The pandas implementation, for comparison.

Let’s consider what it might be like to implement this in pandas. The implementation of set_types and sessionize are relatively straightforward.

def set_types(dataf):
    return (dataf
            .assign(timestamp=lambda d: pd.to_datetime(d['timestamp'], format="%m/%d/%y %H:%M:%S"),
                    guild=lambda d: d['guild'] != -1))

def sessionize(dataf, threshold=60*10):
    return (dataf
             .sort_values(["char", "timestamp"])
             .assign(ts_diff=lambda d: (d['timestamp'] - d['timestamp'].shift()).dt.seconds > threshold,
                     char_diff=lambda d: (d['char'].diff() != 0),
                     new_session_mark=lambda d: d['ts_diff'] | d['char_diff'],
                     session=lambda d: d['new_session_mark'].fillna(0).cumsum())
             .drop(columns=['char_diff', 'ts_diff', 'new_session_mark']))

We’re using the .assign() method, per recommendation of the modern pandas blogpost, to add the features we’re interesed in. This isn’t the most performant code, but it is safe and maintainable.

It’s the next part, however, that’s the hard part. Not just for the implementation that’s tricky, it’s also the biggest performance sink.

def add_features(dataf):
    return (dataf
              .assign(session_length=lambda d: d.groupby('session')['char'].transform(lambda d: d.count()))
              .assign(max_sess_len=lambda d: d.groupby('char')['session_length'].transform(lambda d: d.max())))

def remove_bots(dataf, max_session_hours=24):
    n_rows = max_session_hours*6
    return (dataf
            .loc[lambda d: d["max_sess_len"] < n_rows]
            .drop(columns=["max_sess_len"]))

It should be stressed: you can certainly write the query we’re interested in with pandas. I’d even argue that the .groupby().transform() isn’t half bad. But it’s nowhere nearly as convient as the polars API.

This is the reason why the expressions API is so value-able.
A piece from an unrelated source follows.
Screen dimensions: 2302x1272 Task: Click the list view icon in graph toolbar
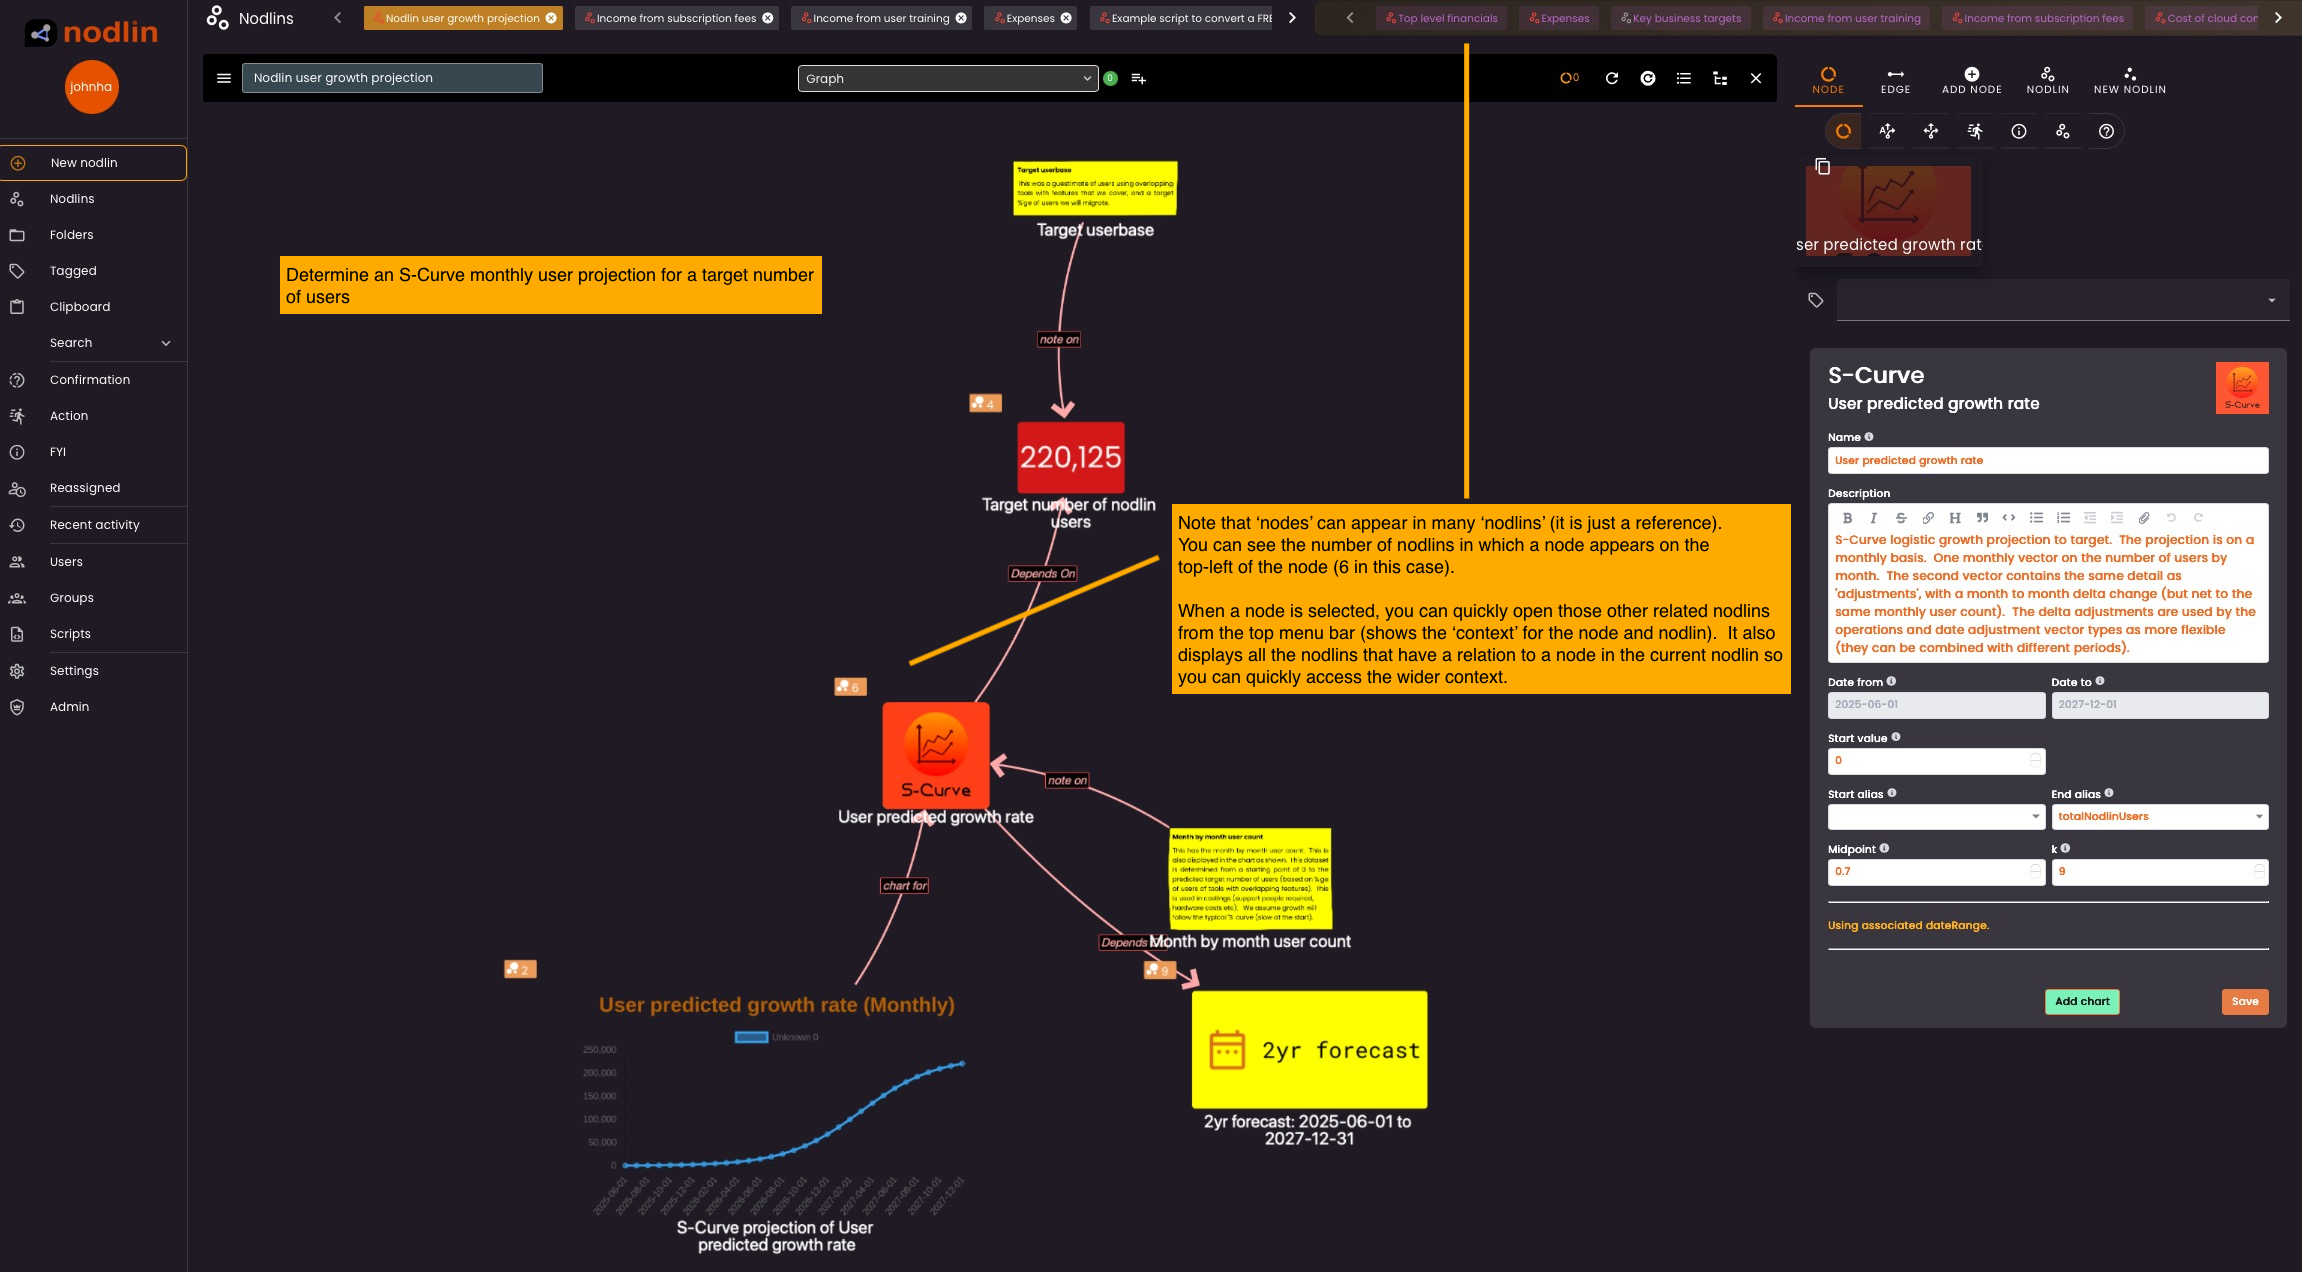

It makes these kinds of common queries so much easier to write. Polars doesn’t just make these queries fast, it also makes it very easy to reason about these queries. And that … is amazing.

Sure, polars is fast. The pandas variant takes about 10 minutes to run while polars is just 7 seconds. That’s an 80x speedup. So yeah, speed is totally a valid reason to consider exploring polars. But to me, that’s only a single part of the feature-set. The API is also where it’s at.